Tangentially to this, I do much believe that a new edition of ECMA-48 
which clarifies and addresses relationship both to Unicode and to 
established convention would be of practical benefit, with the following 
points standing out to me:

① The penultimate edition of ECMA-48 (fourth edition, December 1986, 
still archived at the bottom of ECMA's page for ECMA-48) deprecates a 
number of mode flags and control functions in Appendix E (pages 84–87).  
Notable amongst these deprecations is LF/NLM (E.1.3, bottom of page 84 / 
top of page 85), i.e. the mode flag that toggles whether linefeeds imply 
a carriage return.  The note (E.1) attached to that section explains the 
deprecation, stating essentially that full line breaks should use either 
NEL or CR+LF moving forward; the IND control for explicit bare linefeed 
is also in the deprecated features appendix as E.2.3.  In the fifth and 
current edition (June 1991), per the 1998 reprint available as PDF from 
ECMA's page, both LF/NLM and IND were removed altogether, announced in 
annex F.5.2 (page numbered 88 / 102nd PDF page) and annex F.8.2 (page 
numbered 89 / 103rd PDF page) respectively.  The definition of LF 
(section 8.3.74, page numbered 49 / 63rd PDF page) unambiguously 
specifies a move to the "corresponding character position" (as opposed 
to the start) of the following line.  Therefore, /most terminal 
emulators (which accept bare LF as a full newline in their default 
modes) are actually in violation of the current edition of ECMA-48 (and 
exhibit deprecated but permitted behaviour per the edition before), as 
are virtually all modern text editors, for example/.  Honestly, the 
elimination of the LF/NLM mode comes across as wishful thinking on the 
part of the committee, but hindsight is 20:20.  A mode such as LF/NLM 
probably ought to be restored so as to align the standard with the 
by-now-set-in-stone reality.

② Speaking of ECMA-48 and the CR vs LF vs CRLF vs NEL vs LSEP issue, 
better coördination between UAX 14 and ECMA-48 might be in order.  This 
doesn't cause as much of an issue in practice, since the contexts where 
ECMA-48 is actually implemented (monospaced terminal emulators) are 
largely disjoint with these where UAX 14 is implemented, but it should 
be clearer how an implementation can be concordant with both (for 
example, whether an ECMA-48 conformant implementation of CR or VT is 
sufficient to count as a line break for UAX 14 purposes).  This is 
particularly relevant should one wish to use ECMA-48 in a non-terminal 
context, as seems to be part of the present discussion.

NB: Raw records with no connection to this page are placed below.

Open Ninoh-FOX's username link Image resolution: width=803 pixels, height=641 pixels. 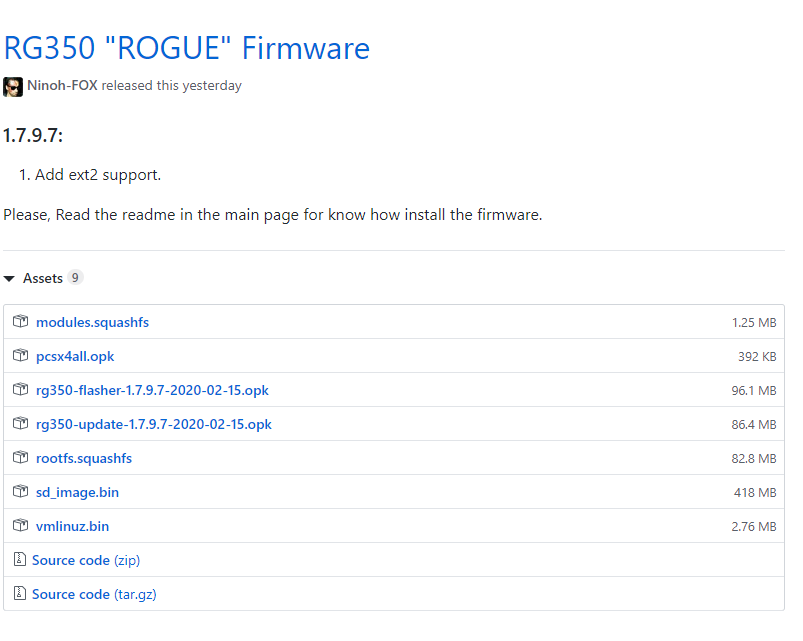point(65,85)
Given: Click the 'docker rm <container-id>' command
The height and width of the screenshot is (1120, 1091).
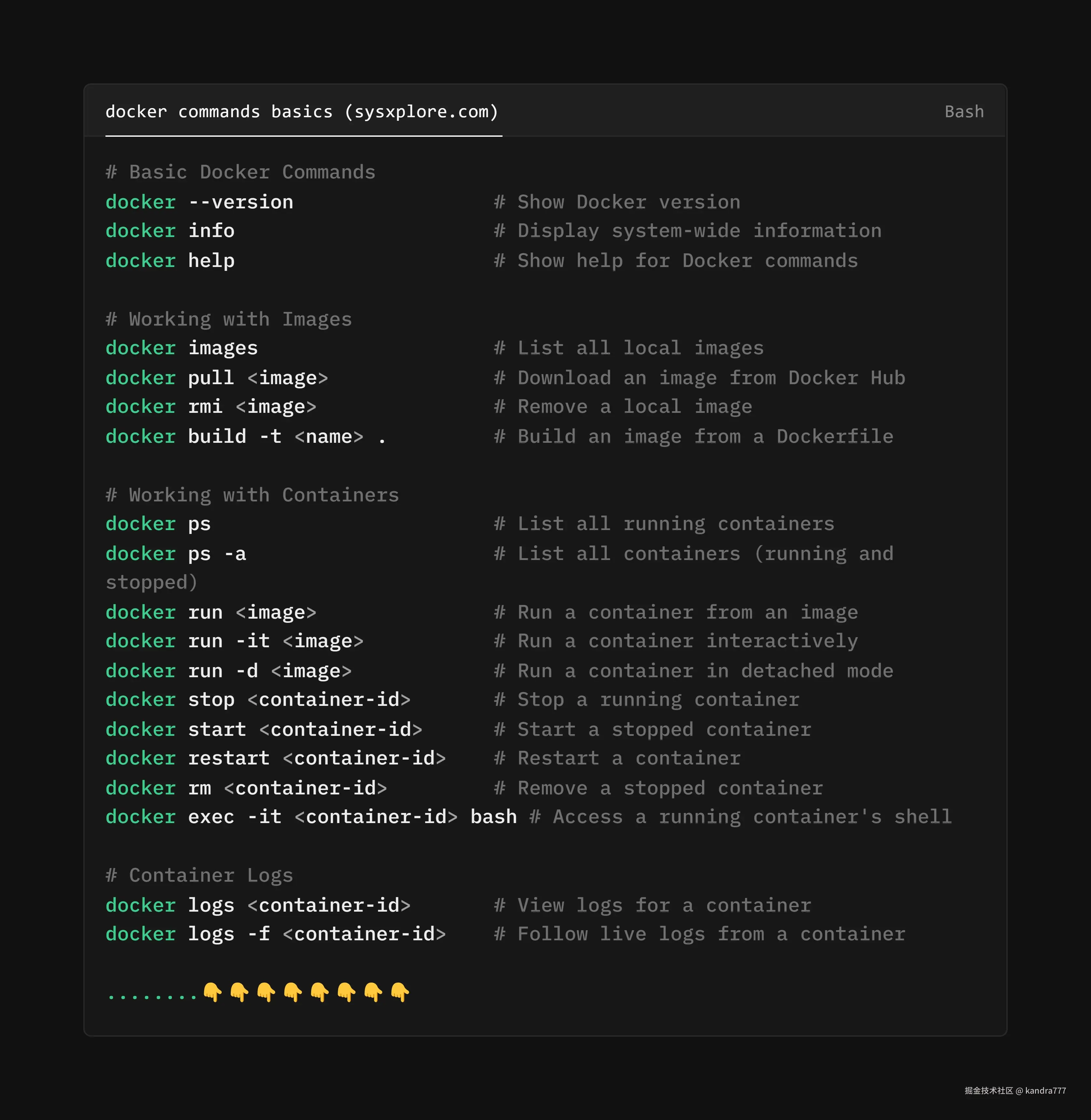Looking at the screenshot, I should (x=246, y=788).
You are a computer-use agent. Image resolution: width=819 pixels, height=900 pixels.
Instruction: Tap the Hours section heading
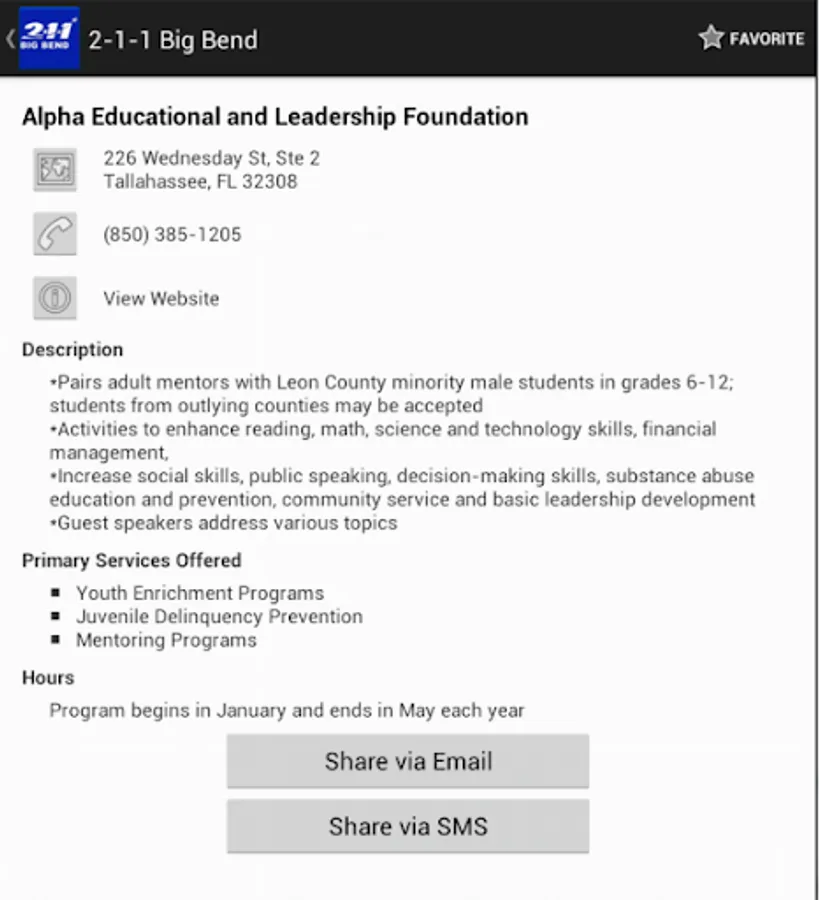(48, 677)
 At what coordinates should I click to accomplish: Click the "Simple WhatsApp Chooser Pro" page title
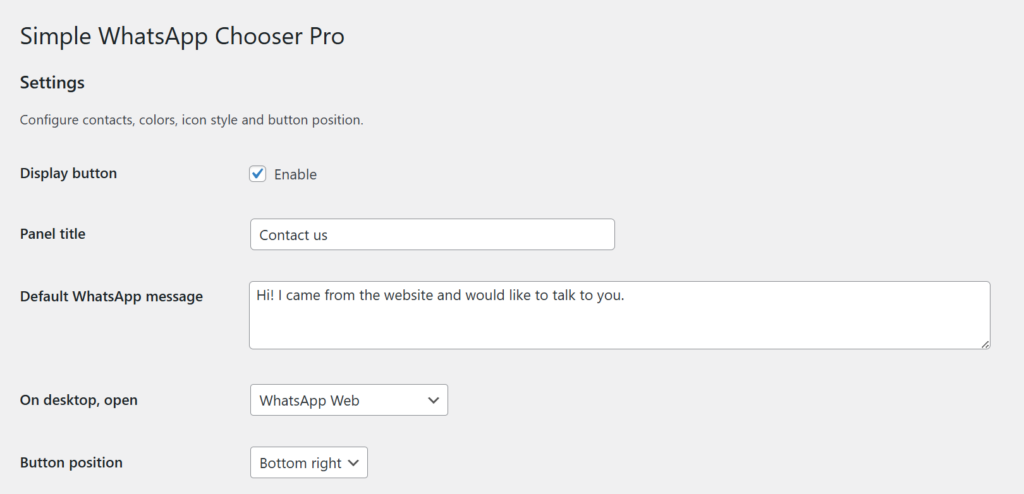pyautogui.click(x=182, y=37)
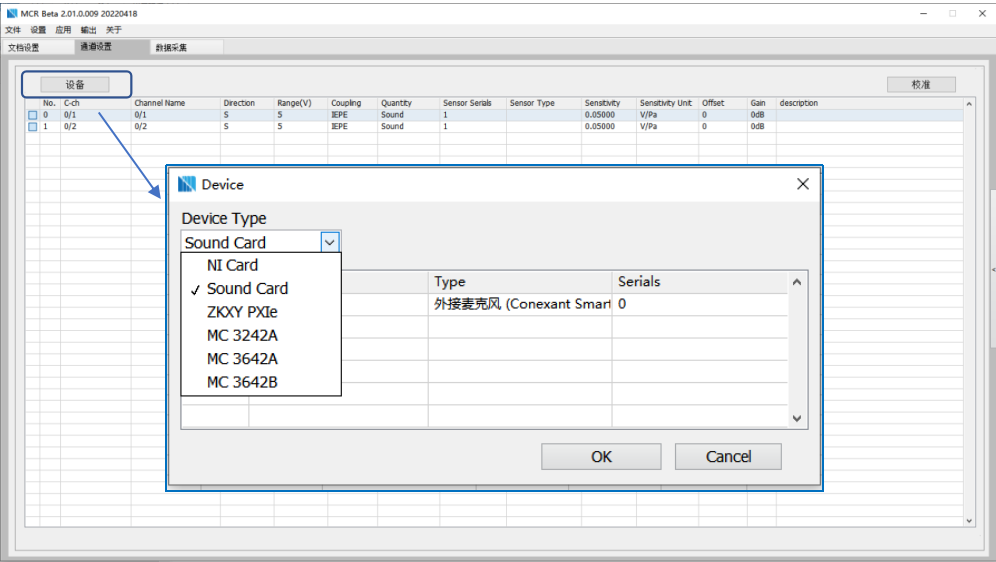The image size is (996, 562).
Task: Click device table scrollbar down arrow
Action: tap(797, 418)
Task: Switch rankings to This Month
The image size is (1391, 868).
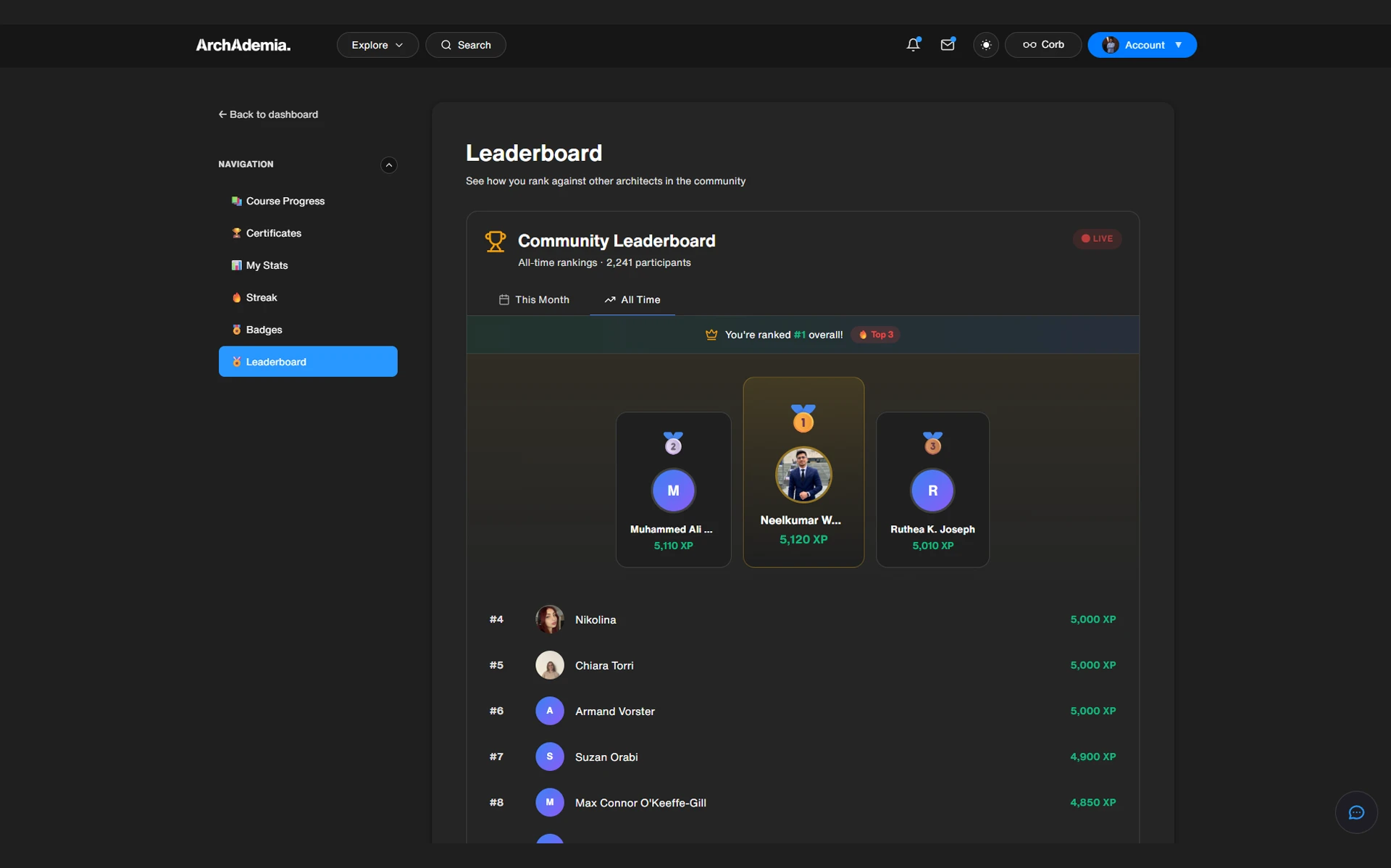Action: tap(534, 299)
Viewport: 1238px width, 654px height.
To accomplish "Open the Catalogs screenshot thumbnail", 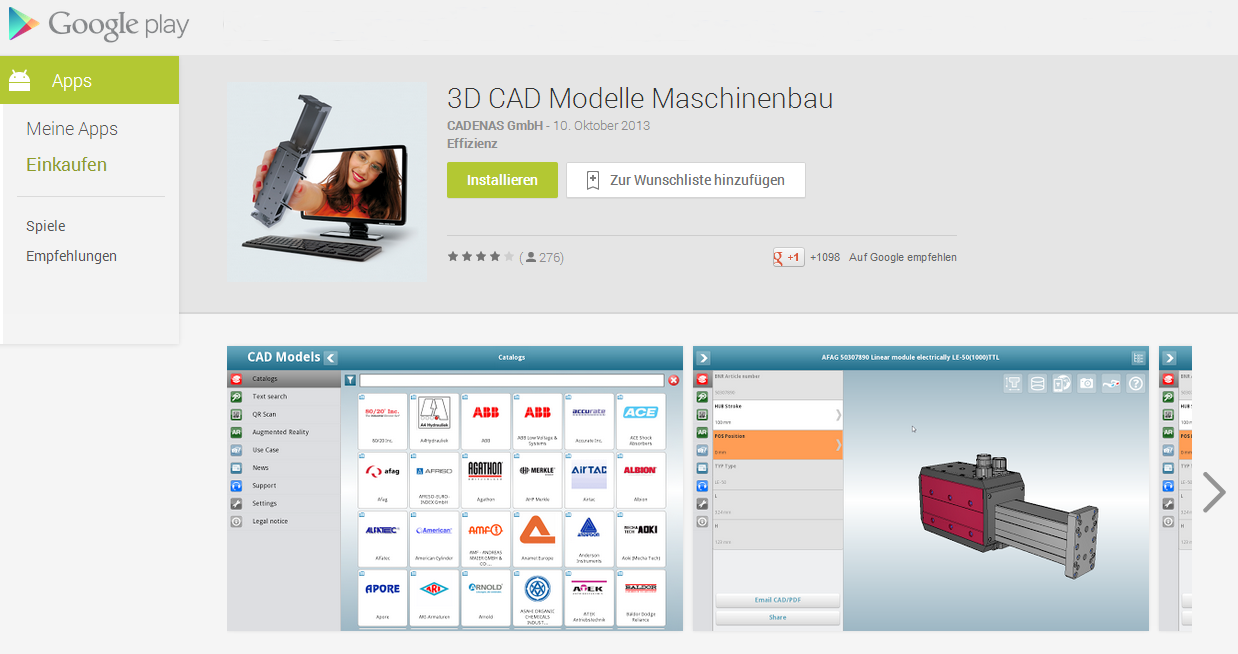I will coord(455,488).
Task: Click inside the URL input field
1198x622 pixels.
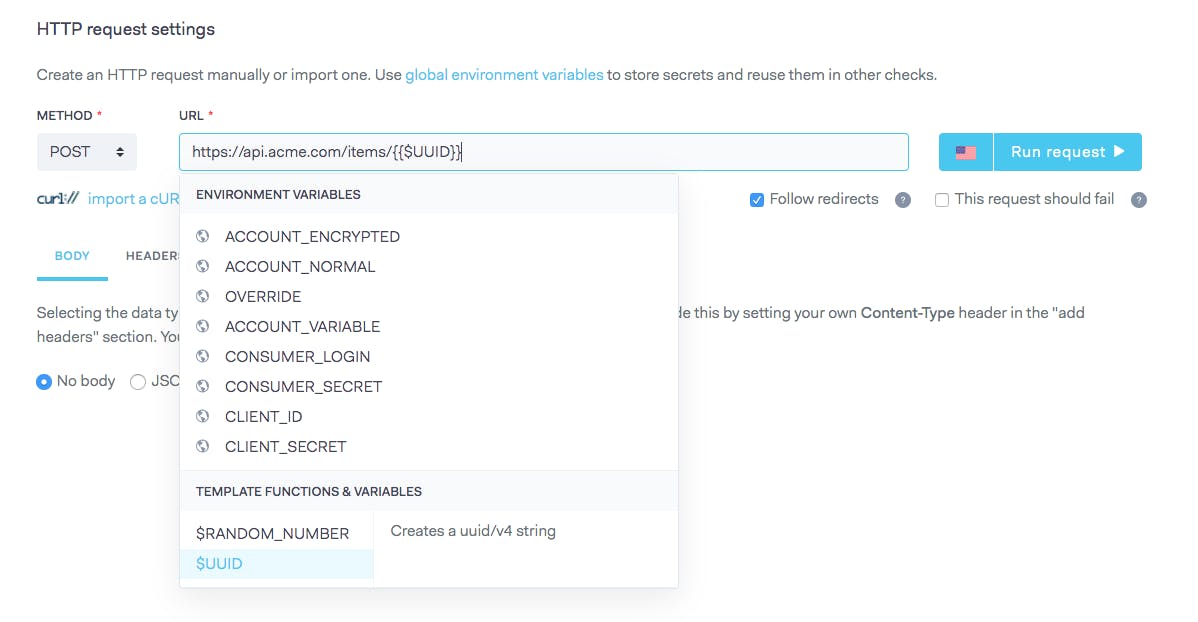Action: (x=680, y=152)
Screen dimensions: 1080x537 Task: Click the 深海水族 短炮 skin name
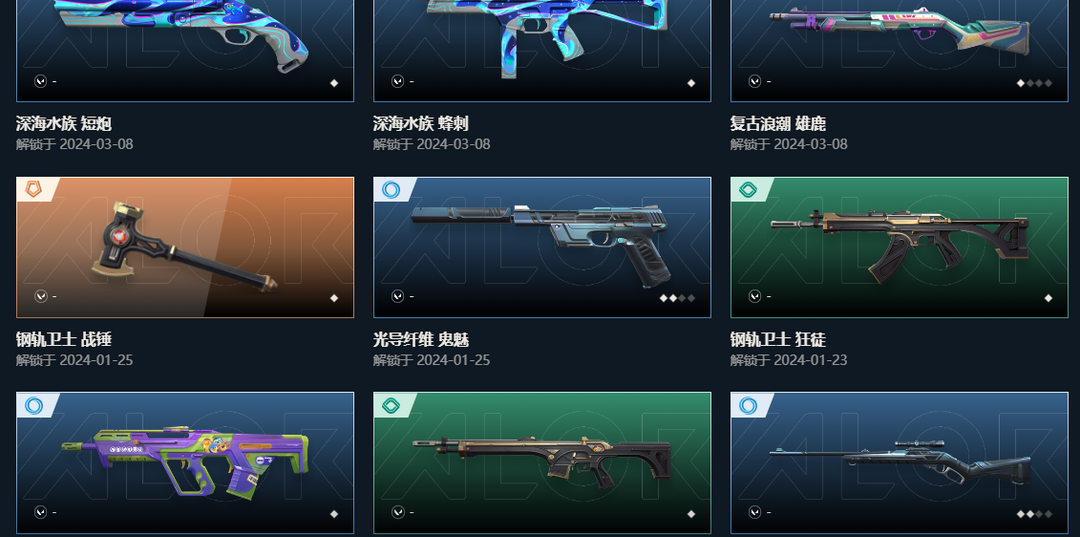coord(64,124)
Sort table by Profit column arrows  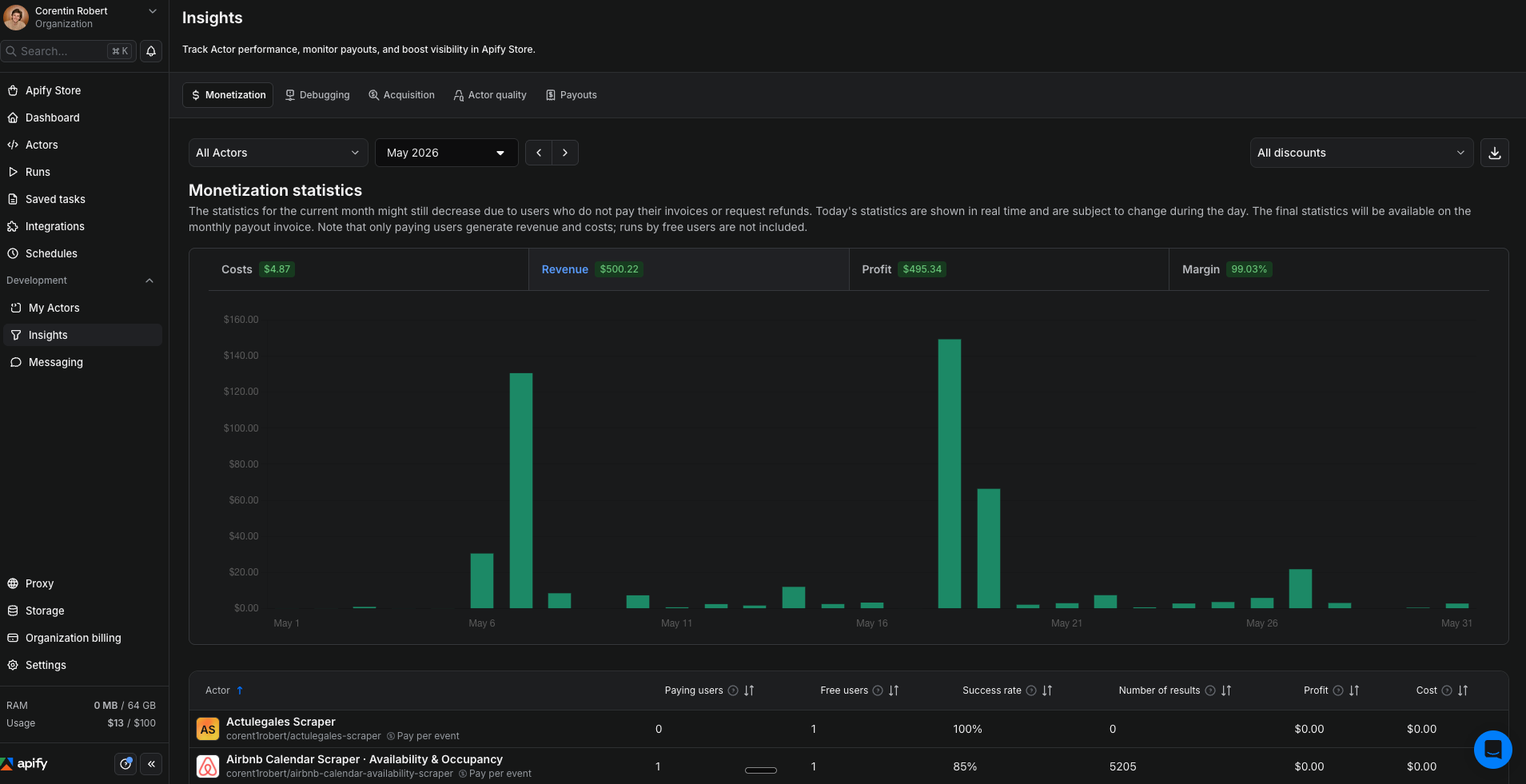[1354, 690]
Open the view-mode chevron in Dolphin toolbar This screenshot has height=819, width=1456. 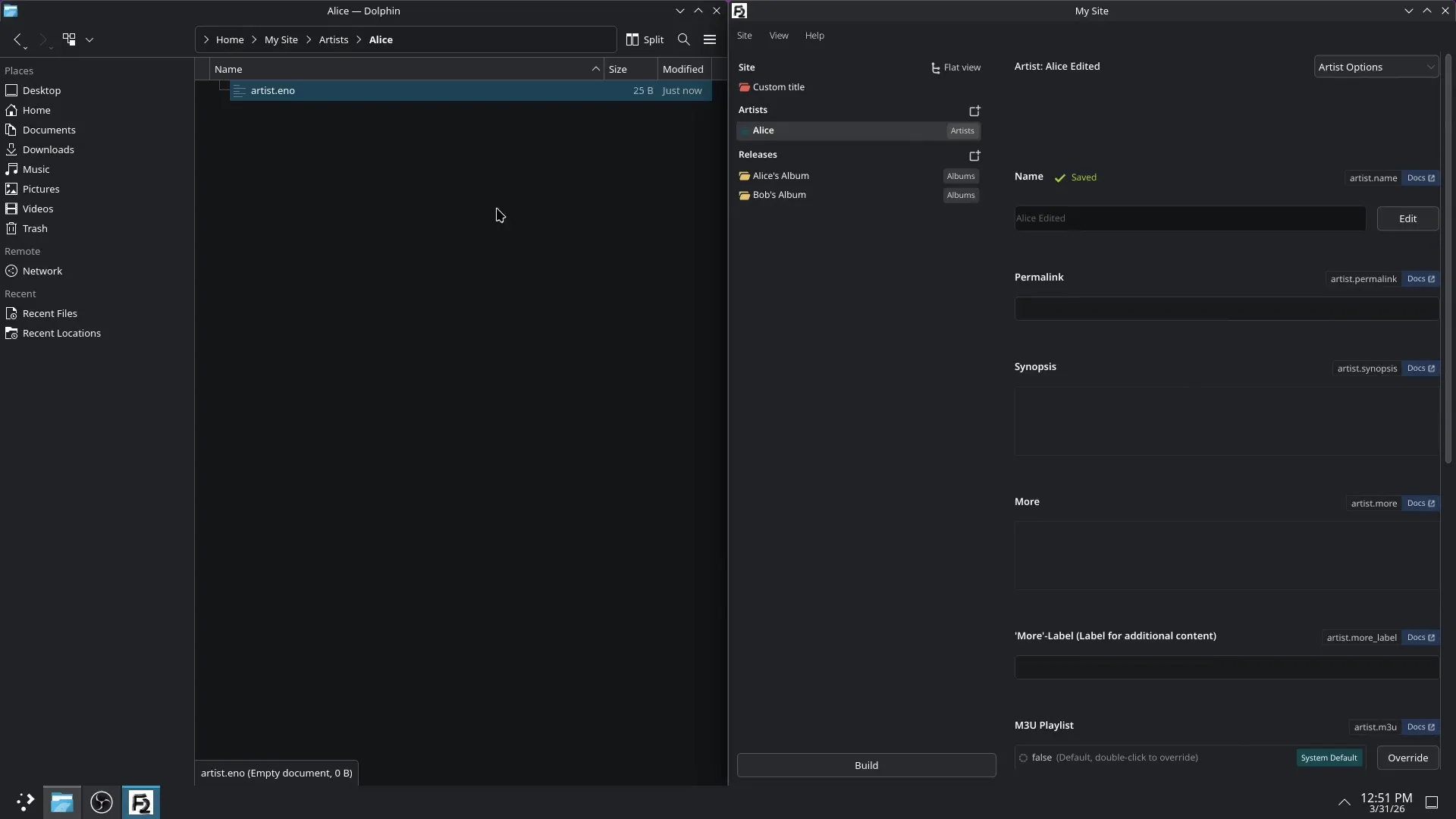pyautogui.click(x=89, y=39)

③ Section 5 needs reworking to address how it interacts with Unicode 
Transformation Formats (other than the erstwhile abortive UTF-1, which 
it works fine with, for all this has any effect on anything).  The 
representation of the C0 and C1 codes is given in 7-bit and 8-bit 
column/line bit combinations.  I believe ISO/IEC 10646 briefly addresses 
how these translate to UTF-16 or UTF-32 (padding to code unit width), 
but this would be ideal to have addressed in ECMA-48 itself in this day 
and age; furthermore, even with that provision, "bit combinations from 
08/00 to 09/15" in the context of UTF-8 arguably prescribes fragmentary 
or invalid UTF-8 sequences rather than the UTF-8 representations of the 
C1 code points.

④ Also in section 5: command strings (DCS, OSC, PM and APC) are limited 
to 0x08–0D (the ASCII FEx format effectors) and 0x20–7E (the ASCII 
printing characters including space).  This is contrasted with character 
strings (SOS) which have no such restriction, with only SOS itself being 
forbidden (and ST not includable due to being the terminator).  In 
practice, not only ASCII printing characters but arbitrary Unicode 
characters—other than Cc control codes outside of the aforementioned 
0x08–0D range—are permitted in OSC sequences recognised by terminal 
emulators, which often contain text.  For example, 
"\u{9D}0;flambé\u{9C}" will set a terminal window title to "flambé", 
even though "é" is not an ASCII character.  This is another area which 
probably needs updating to align it with both industry practice and a 
Unicode age.

⑤ The characters listed as affected by the FEAM mode in section 7.2.5 
needs looking at—for instance, it lists BPH (equivalent to ZWSP) but not 
its opposite NBH (equivalent to WJ).  It also lists CR and NEL but not 
LF, all of which are format effectors per section 8.2.4.  The 
interaction with Unicode general categories should also be addressed: 
presumably it would apply to the format category (Cf), and possibly also 
Zl and Zp, in addition to the specific listed Cc characters and CSI 
sequences, but this should be addressed in the FEAM definition, annex 
A.1, or both.

⑥ Speaking of annex A, annex A.2 and the GCC sequence might deserve 
addressing as to their relation to Unicode.  Certainly, ECMA-43 
(conformed to by ISO 8859—and yes, the graphical resemblence between 
"ECMA-43" and "ECMA-48" can be confusing whenever these two standards 
are discussed together) puts significant limitations on the ECMA-48 
codes used for composition, prohibiting any such composition that 
creates a new character rather than merely a ligature of existing 
characters (see annex C of ECMA-43, contrast with annex A.2 of 
ECMA-48).  This both bans backspace composition, and constrains the use 
of GCC to discretionary ligatures (which is not explicitly constrained 
by ECMA-48 itself—indeed, annex A seems to prescribe GCC as a migration 
path from backspace composition—although the note on the definition of 
GCC itself in section 8.3.54 mentions CJK square ligatures as the simple 
case, not diacritic composition or APL composition).  Backspace 
composition is similarly not really compatible with the Unicode model of 
base characters, combining characters and pre-composed diacritic-bearing 
characters (and composed-symbol APL operators without decompositions), 
although discretionary ligatures are manifestly compatible with the 
Unicode character model (see e.g. the OpenType dlig feature and the CSS 
font-variant-ligatures property).

--Har.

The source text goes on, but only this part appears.